Guilherme Costa
Natural do Líbano, Madonna Haddad chegou ao Brasil em 1993, aos 19 anos, logo após se casar. Por trás da trajetória da hoje master coach e especialista em psicologia positiva, existe um passado marcado pela sobrevivência à guerra civil em seu país natal, experiência que começou quando ela tinha apenas sete anos. Ao desembarcar em Aparecida, Madonna enfrentou o desafio de não falar o idioma e a adaptação a uma cultura visual e gastronômica completamente distinta da sua. Determinada a estudar, ela transformou o choque cultural em combustível para sua evolução profissional e pessoal. Em entrevista ao quadro Ponto de Vista, Madonna destacou como os desafios da infância moldaram sua força: “Ali que comecei a perceber que eu tinha que me desafiar como criança, eu tenho que correr, tem que sobreviver, tem que fugir da guerra. Lutar para estar perto da minha família. É tudo um desafio de sentimentos.”

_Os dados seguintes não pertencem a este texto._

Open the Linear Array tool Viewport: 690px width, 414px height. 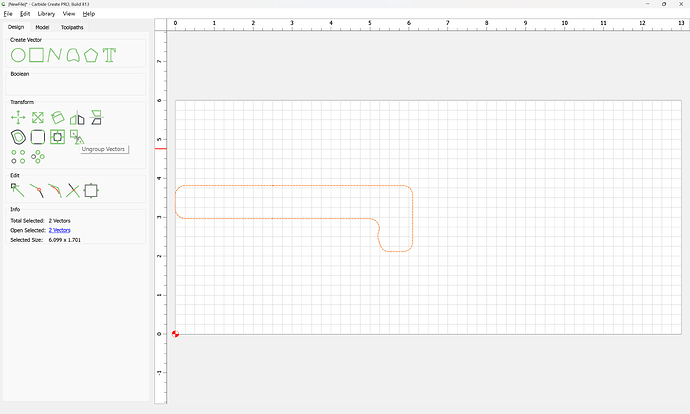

Sobre sua chegada ao Brasil e a barreira do idioma, ela relembra com humor e resiliência: “Eu não sabia uma palavra, não sabia nem que existia português. Eu sentava lá [na loja], só aprendia a frase o seguinte: ‘eu não falo português’. Até que veio o desafio e eu falei: ‘ah, eu tenho que aprender’.” Em relação ao seu trabalho literário atual, Madonna explica a essência de sua colaboração no livro Ultrapasse seus limites: “Ele fala sobre uma menina de sete anos superando a guerra e como ela se transformou hoje. São dois capítulos que realmente ficam curiosos [o livro] ultrapassa esses limites.” Atualmente, Madonna Haddad é vista por sua família no Líbano como uma vitoriosa, superando o medo inicial que sentiam por sua partida para um país tão distante. Além de sua atuação como mentora e psicanalista, ela se prepara para lançar sua biografia completa em formato físico, prevista para junho de 2026, detalhando toda a sua jornada desde a infância em Beirute até a consolidação de sua carreira no Brasil. Sua história permanece como um testemunho de que é possível ressignificar traumas e ultrapassar limites geográficos e emocionais.